High-flux cold lithium-6 and rubidium-87 atoms from compact two-dimensional magneto-optical traps

TL;DR

This paper presents a compact two-dimensional magneto-optical trap setup that achieves record high fluxes of cold lithium and rubidium atoms, significantly improving over traditional systems and enabling advanced ultracold molecule production.

Contribution

The authors develop a compact, efficient 2D MOT system with high atom fluxes, utilizing short-distance Zeeman slowing for the first time in such a setup.

Findings

Lithium atom flux reaches 6.6×10^9 atoms/s, 44 times higher with Zeeman slowing.

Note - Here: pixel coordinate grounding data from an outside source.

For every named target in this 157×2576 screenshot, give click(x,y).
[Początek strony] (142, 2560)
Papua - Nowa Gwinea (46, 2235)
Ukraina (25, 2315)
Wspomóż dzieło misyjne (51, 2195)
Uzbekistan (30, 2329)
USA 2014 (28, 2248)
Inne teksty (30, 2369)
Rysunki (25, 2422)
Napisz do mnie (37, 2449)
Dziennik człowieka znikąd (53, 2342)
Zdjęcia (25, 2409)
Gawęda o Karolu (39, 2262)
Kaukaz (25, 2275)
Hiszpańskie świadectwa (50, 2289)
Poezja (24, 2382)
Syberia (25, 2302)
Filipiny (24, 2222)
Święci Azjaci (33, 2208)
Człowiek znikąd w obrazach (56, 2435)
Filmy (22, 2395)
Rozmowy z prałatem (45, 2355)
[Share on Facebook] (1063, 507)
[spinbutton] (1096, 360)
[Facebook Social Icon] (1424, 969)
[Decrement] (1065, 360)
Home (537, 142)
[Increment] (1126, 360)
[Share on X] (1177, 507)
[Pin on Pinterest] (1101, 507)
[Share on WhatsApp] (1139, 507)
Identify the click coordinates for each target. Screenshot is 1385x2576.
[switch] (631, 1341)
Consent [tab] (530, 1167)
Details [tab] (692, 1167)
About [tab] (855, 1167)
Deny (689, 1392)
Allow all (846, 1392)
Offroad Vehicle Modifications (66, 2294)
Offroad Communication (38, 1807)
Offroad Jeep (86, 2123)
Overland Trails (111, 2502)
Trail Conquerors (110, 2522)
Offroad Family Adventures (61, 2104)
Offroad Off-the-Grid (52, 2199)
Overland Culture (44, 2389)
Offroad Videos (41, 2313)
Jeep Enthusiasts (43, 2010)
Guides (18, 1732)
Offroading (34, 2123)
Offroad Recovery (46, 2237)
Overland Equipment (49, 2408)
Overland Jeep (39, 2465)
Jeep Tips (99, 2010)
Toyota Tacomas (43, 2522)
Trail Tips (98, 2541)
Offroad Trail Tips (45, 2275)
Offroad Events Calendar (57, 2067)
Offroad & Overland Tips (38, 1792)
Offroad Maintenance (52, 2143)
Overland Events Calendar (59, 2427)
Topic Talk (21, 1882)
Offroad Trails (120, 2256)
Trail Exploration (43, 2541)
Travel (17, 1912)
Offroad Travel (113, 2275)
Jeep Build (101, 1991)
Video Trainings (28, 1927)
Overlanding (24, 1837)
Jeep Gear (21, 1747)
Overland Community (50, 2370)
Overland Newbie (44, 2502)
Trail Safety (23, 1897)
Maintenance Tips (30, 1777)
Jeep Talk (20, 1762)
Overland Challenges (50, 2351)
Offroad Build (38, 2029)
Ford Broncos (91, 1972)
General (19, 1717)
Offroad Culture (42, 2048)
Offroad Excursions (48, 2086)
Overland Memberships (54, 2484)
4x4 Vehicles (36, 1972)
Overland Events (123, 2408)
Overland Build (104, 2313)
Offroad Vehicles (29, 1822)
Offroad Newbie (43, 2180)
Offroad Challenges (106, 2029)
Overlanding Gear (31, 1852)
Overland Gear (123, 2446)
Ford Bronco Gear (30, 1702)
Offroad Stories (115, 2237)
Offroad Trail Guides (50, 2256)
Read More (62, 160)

Rubidium atom flux is 2.3×10^9 atoms/s at room temperature.

The entire system fits within a small volume of 55×65×70 cm^3.

Abstract

We report a compact setup with in-series two-dimensional magneto-optical traps (2D MOTs) that provides high-flux cold lithium and rubidium atoms. Thanks to the efficient short-distance Zeeman slowing, the maximum 3D MOT loading rate of lithium atoms reaches a record value of $6.6\times 10^{9}$ atoms/s at a moderate lithium-oven temperature of 372 degrees Celsius, which is 44 times higher than that without the Zeeman slowing light. The flux of rubidium is also as high as $2.3\times10^9$ atoms/s with the rubidium oven held at room temperature. Meanwhile, the entire vacuum-chamber system, including an ultra-high-vacuum science cell, is within a small volume of $55\times65\times70~\mathrm{cm}^3$. Our work represents a substantial improvement over traditional bulky and complex dual-species cold-atom setups. It provides a good starting point for the fast production of a double-degenerate lithium-rubidium atomic mixture and large samples of ultracold lithium-rubidium ground-state molecules.